Start of Dataset content
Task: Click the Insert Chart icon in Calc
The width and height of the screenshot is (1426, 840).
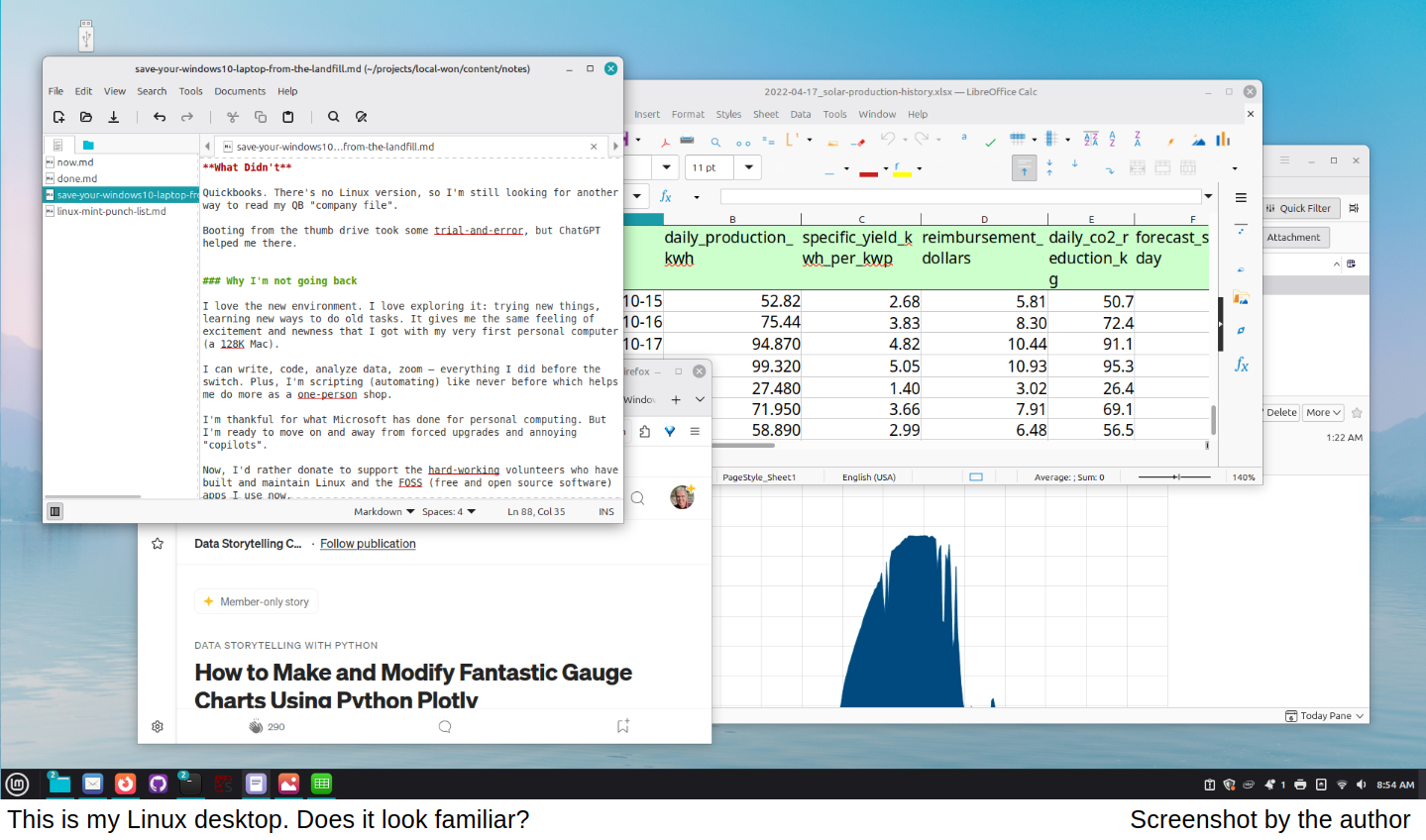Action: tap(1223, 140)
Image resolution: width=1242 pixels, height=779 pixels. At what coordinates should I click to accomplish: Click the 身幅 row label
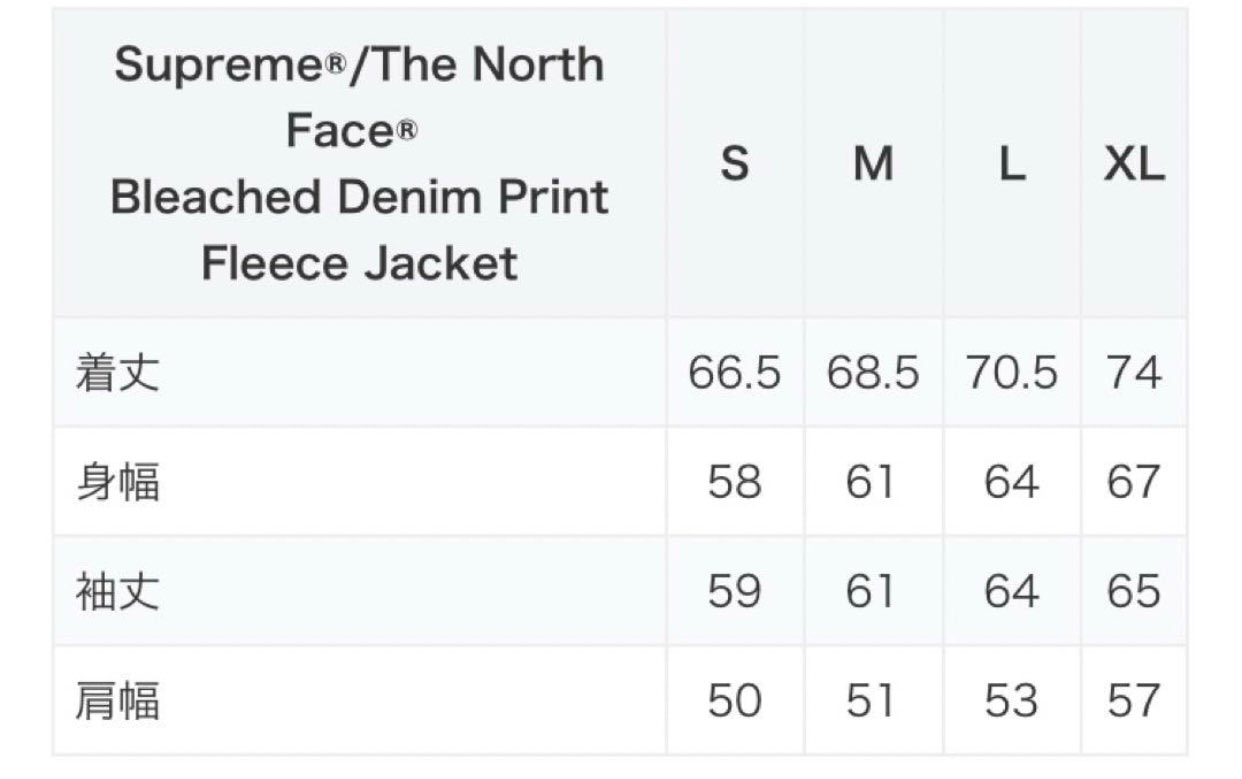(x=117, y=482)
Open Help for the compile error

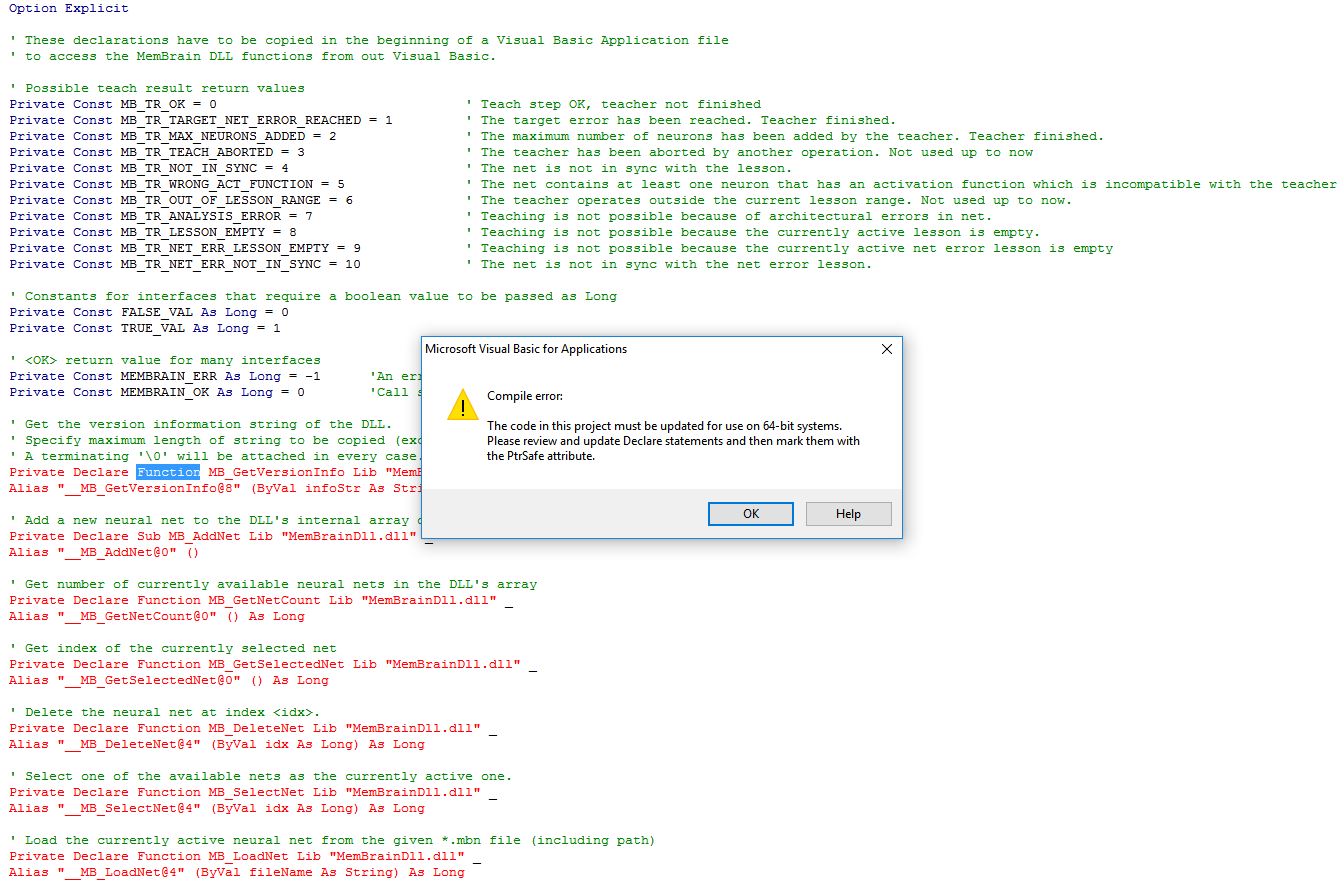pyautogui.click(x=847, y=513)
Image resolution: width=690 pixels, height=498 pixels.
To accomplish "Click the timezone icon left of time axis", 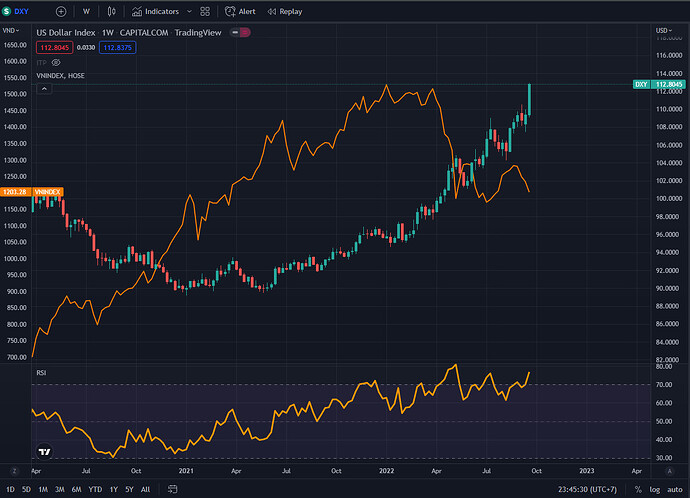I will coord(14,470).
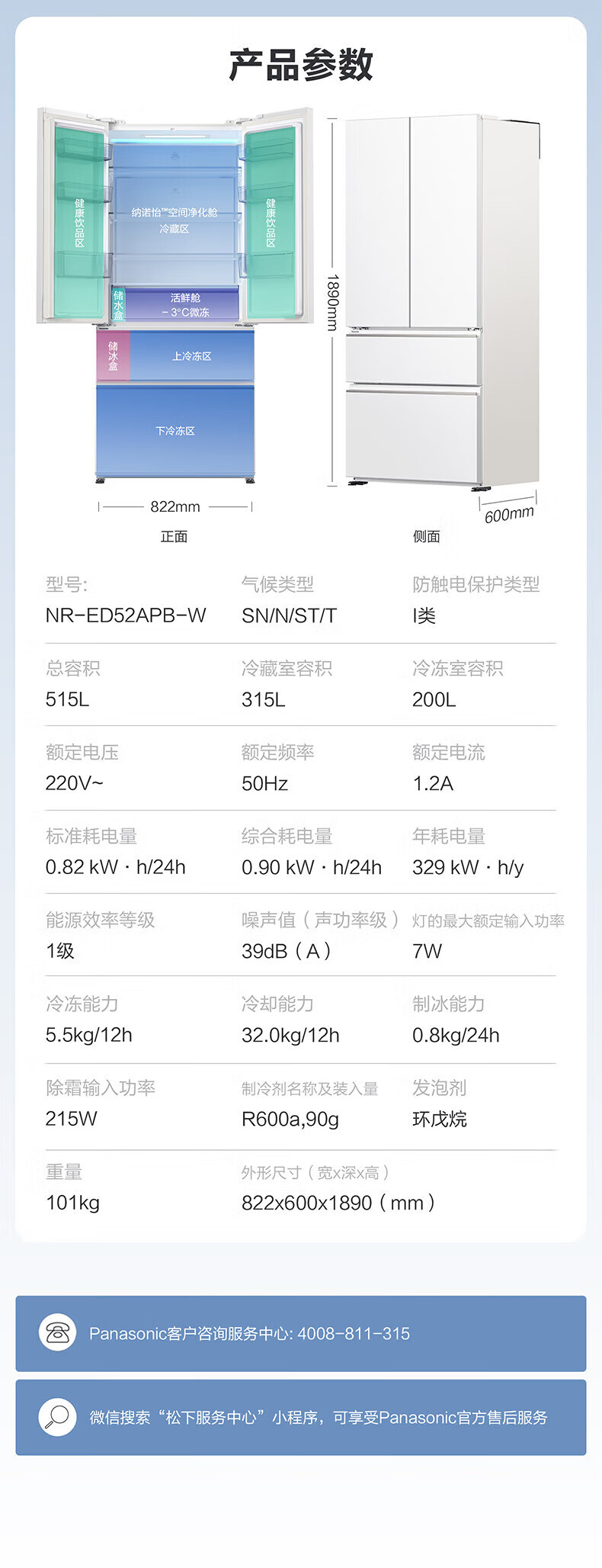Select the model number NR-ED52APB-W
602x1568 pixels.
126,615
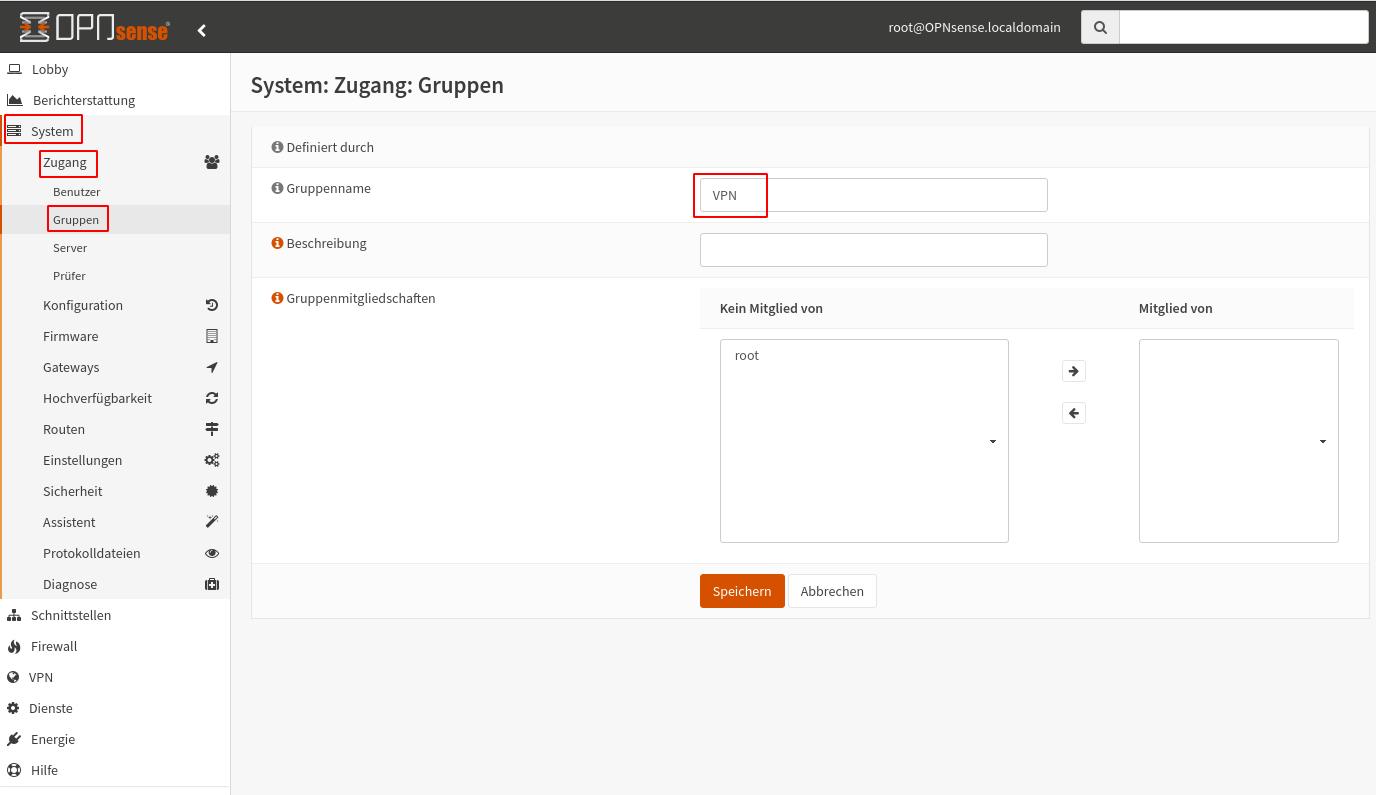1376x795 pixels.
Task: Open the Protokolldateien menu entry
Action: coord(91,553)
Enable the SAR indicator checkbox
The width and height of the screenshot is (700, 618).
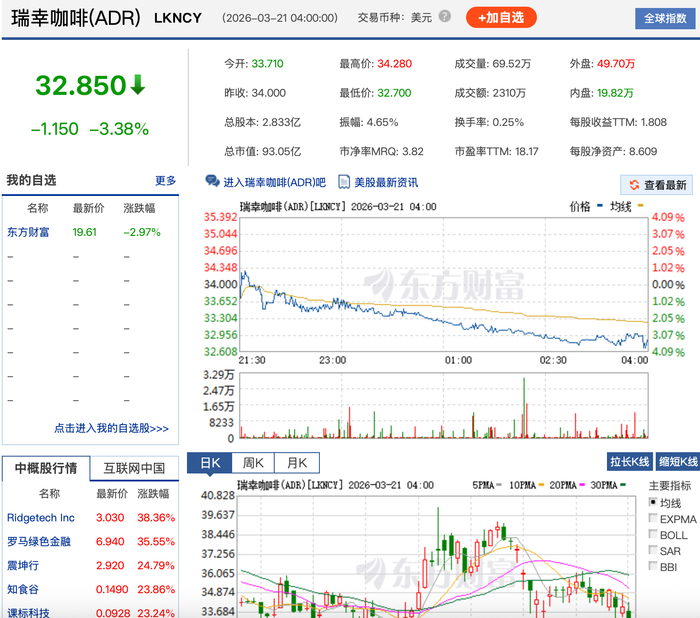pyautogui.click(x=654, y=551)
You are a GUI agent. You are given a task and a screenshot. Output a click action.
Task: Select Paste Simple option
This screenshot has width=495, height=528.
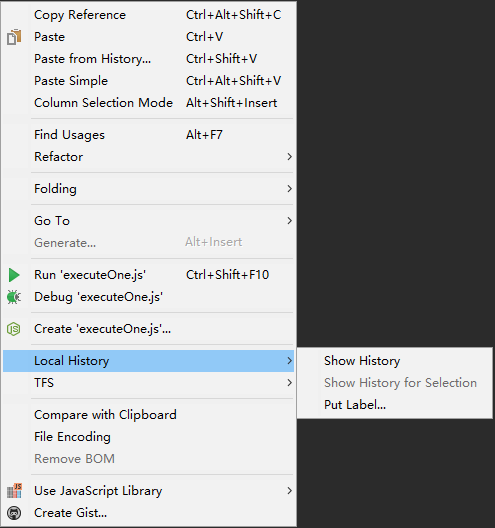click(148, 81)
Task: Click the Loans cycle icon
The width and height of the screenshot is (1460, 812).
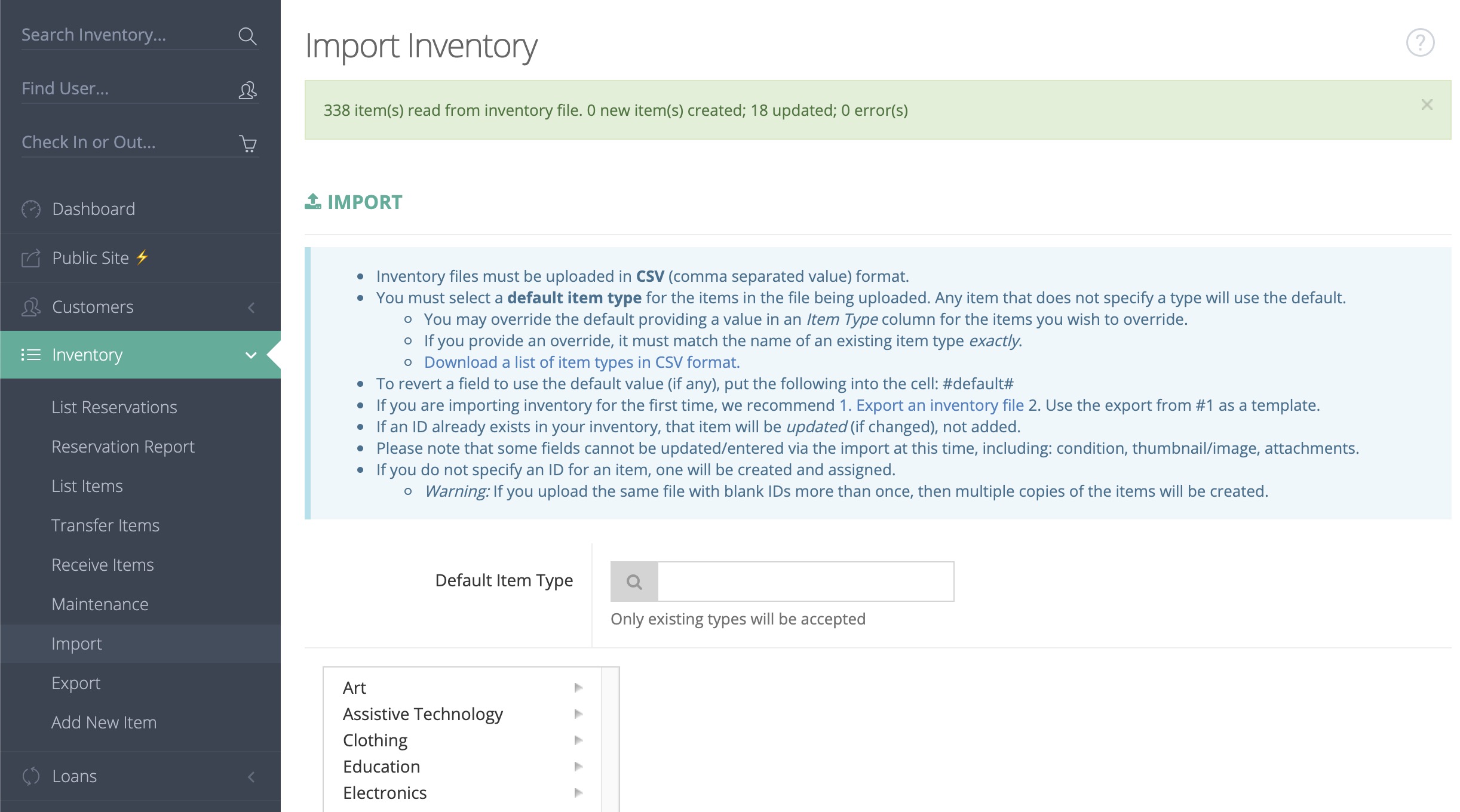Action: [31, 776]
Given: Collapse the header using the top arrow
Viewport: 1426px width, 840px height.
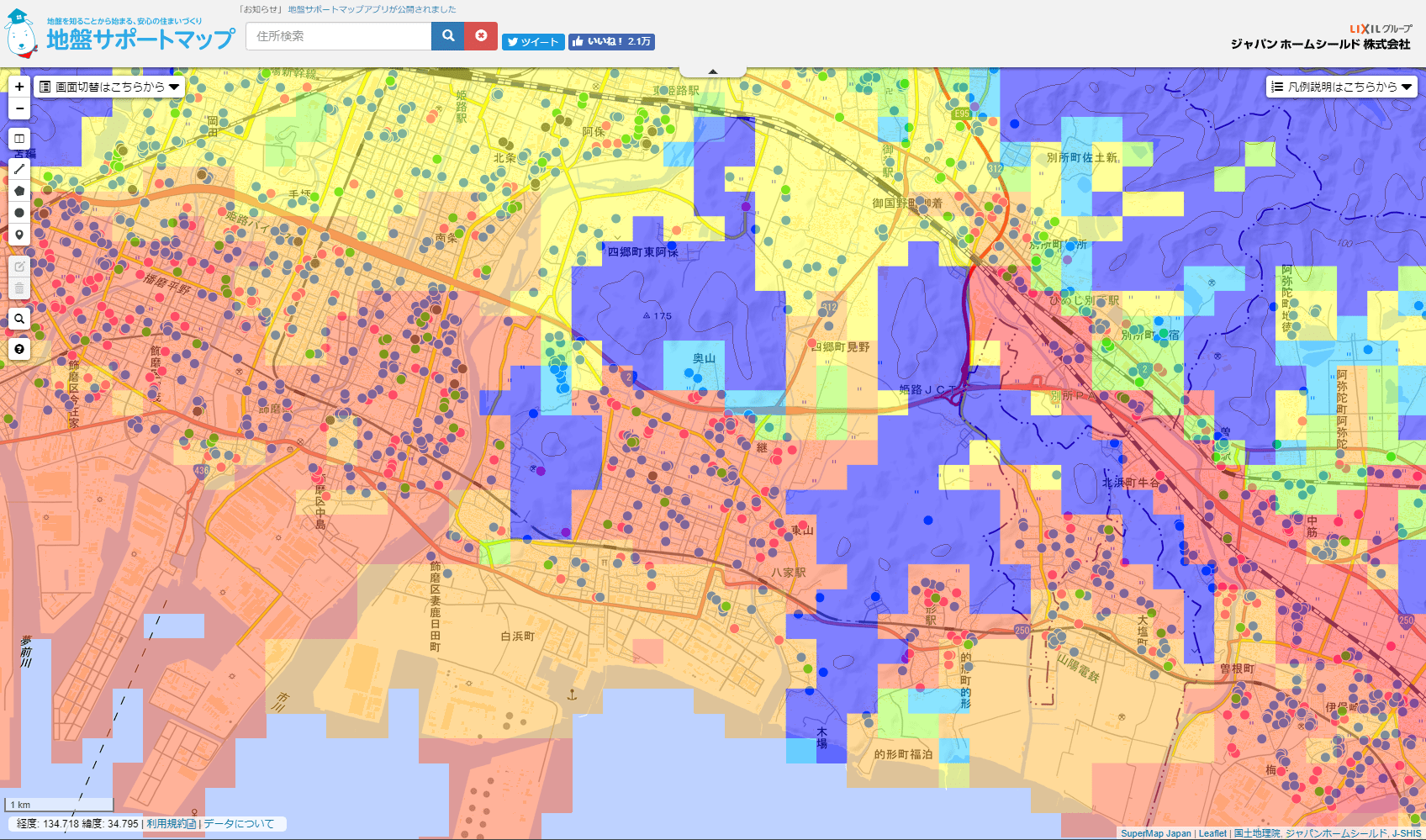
End of Dataset content
Repeat the data verbatim through the "Image resolution: width=690" line, no pictures.

Task: Click the Insert Chart icon in Calc
The width and height of the screenshot is (1426, 840).
Action: tap(1223, 140)
Image resolution: width=1242 pixels, height=779 pixels. At what coordinates should I click to accomplish: Click the 身幅 row label
(x=117, y=482)
Open Help for the compile error

pyautogui.click(x=847, y=513)
Image resolution: width=690 pixels, height=498 pixels.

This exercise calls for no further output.